Gianfranco Rosi s’attache à un médecin qui parle de la déshydratation, de la malnutrition, des brûlures dues à l’essence, des asphyxies causées par les émanations des moteurs, de l’examen des cadavres repêchés… Homme de métier et de cœur qui fait tout pour soigner et sauver ce qui peut l’être, mais qui dit aussi son impossibilité à "s’habituer" à ces drames et les cauchemars qui l’empêchent de dormir. La caméra de Rosi est pudique, respectueuse des personnes approchées et ne cherche jamais à susciter l’apitoiement facile du spectateur devant des images parfois difficilement soutenables.

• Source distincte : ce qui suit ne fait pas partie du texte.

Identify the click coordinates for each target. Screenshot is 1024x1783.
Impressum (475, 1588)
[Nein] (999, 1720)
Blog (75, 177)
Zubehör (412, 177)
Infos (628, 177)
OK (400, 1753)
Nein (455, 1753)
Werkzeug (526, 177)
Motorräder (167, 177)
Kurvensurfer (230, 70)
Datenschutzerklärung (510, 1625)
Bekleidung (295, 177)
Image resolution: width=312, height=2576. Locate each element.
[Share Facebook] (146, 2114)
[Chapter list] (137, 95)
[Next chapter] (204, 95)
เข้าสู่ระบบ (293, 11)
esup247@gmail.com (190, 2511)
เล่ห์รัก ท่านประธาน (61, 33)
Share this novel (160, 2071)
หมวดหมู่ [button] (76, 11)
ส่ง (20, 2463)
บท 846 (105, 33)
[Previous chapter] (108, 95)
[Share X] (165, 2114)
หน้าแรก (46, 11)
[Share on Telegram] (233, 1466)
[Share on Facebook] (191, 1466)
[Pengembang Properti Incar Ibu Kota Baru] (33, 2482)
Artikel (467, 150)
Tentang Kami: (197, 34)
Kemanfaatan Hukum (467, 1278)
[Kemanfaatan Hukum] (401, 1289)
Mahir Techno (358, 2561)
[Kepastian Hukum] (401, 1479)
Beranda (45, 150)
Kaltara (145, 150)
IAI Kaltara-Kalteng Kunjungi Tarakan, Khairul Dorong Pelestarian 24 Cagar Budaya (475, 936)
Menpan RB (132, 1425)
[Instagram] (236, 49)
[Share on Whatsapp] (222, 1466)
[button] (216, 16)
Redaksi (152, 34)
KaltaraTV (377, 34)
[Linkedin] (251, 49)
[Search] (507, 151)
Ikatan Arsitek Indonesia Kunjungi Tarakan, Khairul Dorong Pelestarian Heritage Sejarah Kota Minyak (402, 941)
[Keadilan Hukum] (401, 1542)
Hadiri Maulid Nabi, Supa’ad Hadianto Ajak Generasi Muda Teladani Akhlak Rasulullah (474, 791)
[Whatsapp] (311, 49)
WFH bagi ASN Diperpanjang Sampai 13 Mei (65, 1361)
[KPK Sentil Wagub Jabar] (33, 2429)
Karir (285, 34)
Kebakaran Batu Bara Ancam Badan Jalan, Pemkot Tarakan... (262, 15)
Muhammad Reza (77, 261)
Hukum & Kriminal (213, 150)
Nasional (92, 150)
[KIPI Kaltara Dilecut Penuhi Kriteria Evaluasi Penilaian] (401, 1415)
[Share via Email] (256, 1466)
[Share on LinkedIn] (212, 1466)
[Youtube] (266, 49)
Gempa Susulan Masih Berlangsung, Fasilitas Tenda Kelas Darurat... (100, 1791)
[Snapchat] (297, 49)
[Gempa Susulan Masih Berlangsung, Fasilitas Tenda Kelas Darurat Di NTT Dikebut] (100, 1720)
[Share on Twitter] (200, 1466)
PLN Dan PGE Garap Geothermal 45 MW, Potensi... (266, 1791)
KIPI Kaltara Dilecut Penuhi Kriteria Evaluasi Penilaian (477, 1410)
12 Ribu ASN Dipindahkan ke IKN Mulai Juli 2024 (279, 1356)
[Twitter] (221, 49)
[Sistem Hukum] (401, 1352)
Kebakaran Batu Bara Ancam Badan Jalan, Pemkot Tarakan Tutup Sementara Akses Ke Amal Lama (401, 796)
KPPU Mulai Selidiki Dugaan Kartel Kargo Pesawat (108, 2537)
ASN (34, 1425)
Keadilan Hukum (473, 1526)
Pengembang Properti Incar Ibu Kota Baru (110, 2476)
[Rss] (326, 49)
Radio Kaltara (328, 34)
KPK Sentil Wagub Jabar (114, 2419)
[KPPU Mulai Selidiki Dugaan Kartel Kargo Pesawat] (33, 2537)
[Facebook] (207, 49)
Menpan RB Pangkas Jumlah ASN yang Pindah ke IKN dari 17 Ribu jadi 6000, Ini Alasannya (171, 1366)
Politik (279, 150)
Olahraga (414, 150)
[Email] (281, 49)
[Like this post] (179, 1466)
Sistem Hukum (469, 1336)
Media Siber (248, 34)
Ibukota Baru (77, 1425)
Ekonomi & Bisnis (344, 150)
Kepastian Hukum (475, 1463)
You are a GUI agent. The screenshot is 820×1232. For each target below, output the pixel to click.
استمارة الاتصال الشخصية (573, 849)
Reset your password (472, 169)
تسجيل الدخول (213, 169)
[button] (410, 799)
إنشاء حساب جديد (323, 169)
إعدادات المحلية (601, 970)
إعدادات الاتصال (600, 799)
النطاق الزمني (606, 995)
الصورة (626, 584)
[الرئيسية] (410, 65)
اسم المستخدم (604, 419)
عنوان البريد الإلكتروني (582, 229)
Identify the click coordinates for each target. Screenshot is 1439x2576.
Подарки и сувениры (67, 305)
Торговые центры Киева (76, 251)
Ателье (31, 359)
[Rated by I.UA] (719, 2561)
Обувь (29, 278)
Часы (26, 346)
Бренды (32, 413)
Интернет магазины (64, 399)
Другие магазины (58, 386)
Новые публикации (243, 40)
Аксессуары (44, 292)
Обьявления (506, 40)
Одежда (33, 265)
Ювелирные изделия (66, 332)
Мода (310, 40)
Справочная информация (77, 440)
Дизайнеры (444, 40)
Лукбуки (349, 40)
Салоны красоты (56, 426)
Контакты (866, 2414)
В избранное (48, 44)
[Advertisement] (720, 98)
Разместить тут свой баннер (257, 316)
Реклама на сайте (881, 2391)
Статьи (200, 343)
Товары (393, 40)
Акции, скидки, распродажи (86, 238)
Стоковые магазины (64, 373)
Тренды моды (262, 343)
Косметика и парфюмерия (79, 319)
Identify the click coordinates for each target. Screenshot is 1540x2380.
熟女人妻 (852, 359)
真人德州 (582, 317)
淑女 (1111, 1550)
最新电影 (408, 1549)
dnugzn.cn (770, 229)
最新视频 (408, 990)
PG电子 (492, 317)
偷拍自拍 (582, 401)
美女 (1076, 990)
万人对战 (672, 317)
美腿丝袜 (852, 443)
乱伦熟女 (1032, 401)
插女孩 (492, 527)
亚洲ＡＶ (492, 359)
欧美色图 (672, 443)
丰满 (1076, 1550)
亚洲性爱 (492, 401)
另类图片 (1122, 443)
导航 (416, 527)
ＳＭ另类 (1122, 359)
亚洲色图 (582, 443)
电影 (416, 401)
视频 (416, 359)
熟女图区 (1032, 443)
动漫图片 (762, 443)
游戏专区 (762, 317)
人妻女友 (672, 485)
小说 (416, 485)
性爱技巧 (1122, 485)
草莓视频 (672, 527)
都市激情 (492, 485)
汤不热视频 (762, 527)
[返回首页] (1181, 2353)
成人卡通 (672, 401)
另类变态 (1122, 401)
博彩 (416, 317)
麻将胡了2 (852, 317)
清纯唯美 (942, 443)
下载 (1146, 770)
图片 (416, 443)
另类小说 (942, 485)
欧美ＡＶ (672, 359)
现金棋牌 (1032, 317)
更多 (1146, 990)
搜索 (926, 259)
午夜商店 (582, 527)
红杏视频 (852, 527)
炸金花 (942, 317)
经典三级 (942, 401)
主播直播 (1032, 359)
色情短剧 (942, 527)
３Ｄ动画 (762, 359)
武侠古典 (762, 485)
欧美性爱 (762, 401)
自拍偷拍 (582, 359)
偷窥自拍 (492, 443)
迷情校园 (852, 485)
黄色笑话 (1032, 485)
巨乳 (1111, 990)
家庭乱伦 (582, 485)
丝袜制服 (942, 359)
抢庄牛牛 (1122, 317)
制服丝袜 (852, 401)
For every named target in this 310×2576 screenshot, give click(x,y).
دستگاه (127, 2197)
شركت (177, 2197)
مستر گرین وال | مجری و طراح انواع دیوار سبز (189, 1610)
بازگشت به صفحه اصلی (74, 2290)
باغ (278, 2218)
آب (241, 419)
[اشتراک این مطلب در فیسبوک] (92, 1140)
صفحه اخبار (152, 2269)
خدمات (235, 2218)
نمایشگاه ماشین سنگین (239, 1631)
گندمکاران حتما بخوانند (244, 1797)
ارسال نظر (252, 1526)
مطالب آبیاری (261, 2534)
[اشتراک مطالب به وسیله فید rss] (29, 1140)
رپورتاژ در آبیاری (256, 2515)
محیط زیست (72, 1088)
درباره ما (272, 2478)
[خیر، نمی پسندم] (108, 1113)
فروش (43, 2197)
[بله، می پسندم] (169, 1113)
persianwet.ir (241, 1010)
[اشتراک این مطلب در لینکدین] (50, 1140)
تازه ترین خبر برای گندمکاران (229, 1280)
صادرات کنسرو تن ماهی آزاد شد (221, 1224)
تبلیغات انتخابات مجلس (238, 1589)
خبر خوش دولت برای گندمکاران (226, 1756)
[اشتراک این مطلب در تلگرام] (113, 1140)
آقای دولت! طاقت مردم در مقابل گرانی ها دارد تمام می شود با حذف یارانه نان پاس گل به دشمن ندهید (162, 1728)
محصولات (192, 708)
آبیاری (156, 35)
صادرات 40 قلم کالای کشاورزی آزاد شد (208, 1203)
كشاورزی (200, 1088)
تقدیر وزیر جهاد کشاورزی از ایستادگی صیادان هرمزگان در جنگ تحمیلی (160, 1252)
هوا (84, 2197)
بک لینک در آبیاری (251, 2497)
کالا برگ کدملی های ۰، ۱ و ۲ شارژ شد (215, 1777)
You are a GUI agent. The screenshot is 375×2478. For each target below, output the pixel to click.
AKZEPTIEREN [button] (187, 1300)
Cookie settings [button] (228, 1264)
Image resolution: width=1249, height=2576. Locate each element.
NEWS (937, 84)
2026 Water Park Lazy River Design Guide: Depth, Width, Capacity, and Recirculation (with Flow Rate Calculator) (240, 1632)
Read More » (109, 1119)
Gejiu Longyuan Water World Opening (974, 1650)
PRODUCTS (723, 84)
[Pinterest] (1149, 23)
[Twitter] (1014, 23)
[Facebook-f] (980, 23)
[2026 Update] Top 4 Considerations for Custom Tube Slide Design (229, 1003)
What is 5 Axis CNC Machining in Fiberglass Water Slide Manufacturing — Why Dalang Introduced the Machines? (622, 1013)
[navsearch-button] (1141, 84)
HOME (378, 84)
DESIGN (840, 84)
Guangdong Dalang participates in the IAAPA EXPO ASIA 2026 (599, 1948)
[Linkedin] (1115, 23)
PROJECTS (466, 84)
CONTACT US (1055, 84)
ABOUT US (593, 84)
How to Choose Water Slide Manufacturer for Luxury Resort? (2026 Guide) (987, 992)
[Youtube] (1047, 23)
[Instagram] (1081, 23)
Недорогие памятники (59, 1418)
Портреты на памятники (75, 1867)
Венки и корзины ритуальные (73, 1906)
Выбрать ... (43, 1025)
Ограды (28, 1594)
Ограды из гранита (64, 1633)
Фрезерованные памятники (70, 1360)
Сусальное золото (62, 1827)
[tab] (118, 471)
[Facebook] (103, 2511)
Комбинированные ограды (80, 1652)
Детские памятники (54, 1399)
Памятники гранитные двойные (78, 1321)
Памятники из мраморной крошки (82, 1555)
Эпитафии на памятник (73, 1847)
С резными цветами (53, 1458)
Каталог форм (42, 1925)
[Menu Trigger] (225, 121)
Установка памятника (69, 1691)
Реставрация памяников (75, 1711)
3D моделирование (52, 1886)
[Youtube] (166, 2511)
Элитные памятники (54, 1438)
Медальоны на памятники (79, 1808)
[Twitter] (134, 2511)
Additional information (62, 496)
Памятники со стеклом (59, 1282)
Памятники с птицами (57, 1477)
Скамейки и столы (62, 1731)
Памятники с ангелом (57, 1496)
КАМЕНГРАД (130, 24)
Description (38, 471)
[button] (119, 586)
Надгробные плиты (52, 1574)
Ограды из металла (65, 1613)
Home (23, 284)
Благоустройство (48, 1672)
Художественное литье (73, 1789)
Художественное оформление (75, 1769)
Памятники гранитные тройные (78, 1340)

Mais l’étonnante originalité de la démarche de Gianfranco Rosi est de ne pas limiter son regard sur Lampedusa à la tragédie des migrants mais d’y filmer aussi une famille de pêcheurs avec le fils Samuele embarqué sur le bateau de son père, gamin de 12 ans jouant avec un copain à fabriquer des arcs et des flèches dans les broussailles, les filmant tous les deux "jouant à la guerre", s’imaginant avec des kalachnikov dans les mains, ce qui donne au film une note de fraicheur et d’espièglerie.

Gianfranco Rosi montre une île au quotidien tranquille de ses habitants et ne pose jamais sur eux un regard culpabilisant mais un regard sacrément interrogeant : la juxtaposition de moments d’immersion dans l’insoutenable, en parallèle de scènes paisibles dans l’île nous parait surréaliste : comment comprendre cette quasi-indifférence au drame sur son sol d’une petite population de 6000 habitants sur une terre d’à peine 20 kms carrés, dont le nom est devenu pour le monde entier, depuis une vingtaine d’années, le symbole d’une des plus grandes crises humaine et politique que l’Europe connait aujourd’hui ? Telle cette femme entrain de cuisiner, écoutant à la radio qu’une embarcation vient à nouveau de chavirer - à quelques kms de chez elle donc - avec son lot de noyés et qui plaint tranquillement "ces pauvres gens", comme si elle entendait l’info depuis l’autre bout du monde. Ou l’animateur de cette station de radio locale diffusant toute la journée les chansons d’amour que les auditeurs lui demandent ? Ces musiques populaires et suaves que Rosi nous fait entendre nous mettent mal à l’aise tant elles nous semblent presque indécentes dans le contexte de cette petite île.

Nous sommes ainsi invités à partager le regard exigeant de Gianfranco Rosi lequel, en excluant tout voyeurisme, tout commentaire et toute voix off, nous invite davantage à la réflexion qu’à l’émotion. Meryl Streep, présidente du jury de la Berlinale 2016 a souligné que le jury avait été justement bouleversé par ce documentaire qui "allie la critique à l’art et à la nuance". Le jury oecuménique a lui aussi décerné son prix 2016 à Fuocoammare, par delà Lampedusa.